On direct payments: Both bills provide cash payments to get people through a period when they’d be inclined or forced to deeply slash their spending. But the HEROES version provides bigger payments, helps families with children more, and includes undocumented immigrants and their families, many of whom are doing essential jobs in this economy. ITEP today released an analysis that provides a side-by-side comparison of the rebate provision and breaks down the data by race.
On giveaways: Some policymakers can’t resist a chance to provide giveaways to corporate donors, and the Senate’s HEALS Act contains a bunch, from limiting corporate liability if their negligence means employees get sick on the job, to allowing companies to deduct three-martini lunches, to letting millionaires who run passthrough businesses avoid taxes.

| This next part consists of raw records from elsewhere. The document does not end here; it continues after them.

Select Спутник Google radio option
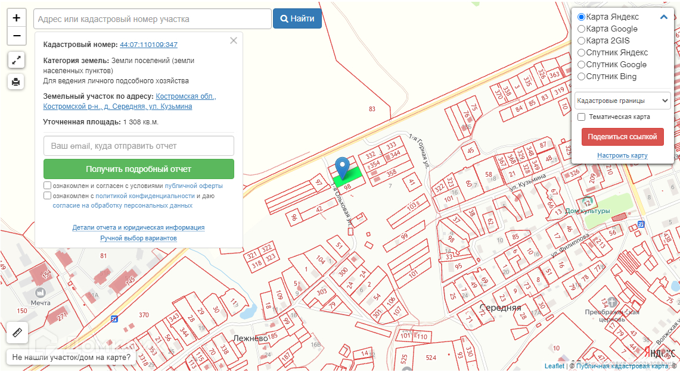[581, 65]
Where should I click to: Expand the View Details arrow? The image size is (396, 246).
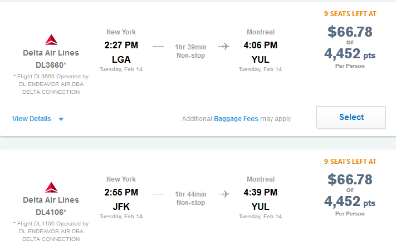61,119
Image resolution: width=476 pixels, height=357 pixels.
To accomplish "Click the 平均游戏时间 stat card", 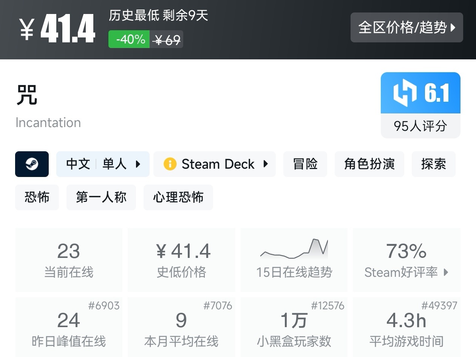I will 406,327.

On all the rest: We at ITEP focus on taxes, budgets, and direct economic payments to people. But these two bills differ in a lot of other ways. The House Democrats’ bill provides hazard pay to workers on the front lines, helps families with food, prevents evictions, helps restore health insurance to some of the record numbers of people who’ve lost it, and more.
The HEROES Act is not perfect, but it provides much of what we need to survive this terrible moment. Throughout our history, crises like the one we’re in have forced America, sometimes kicking and screaming, to become more the country that we have claimed to be. And it’s only happened because brave people from unemployed workers to civil rights activists to low-income mothers have demanded better from public policy. Today we need to speak up and demand adequate relief from this recession, smart policy to combat this virus, and visionary leadership to help us emerge not the same, but better than we were before. The HEROES Act lays the foundation for that kind of future to emerge.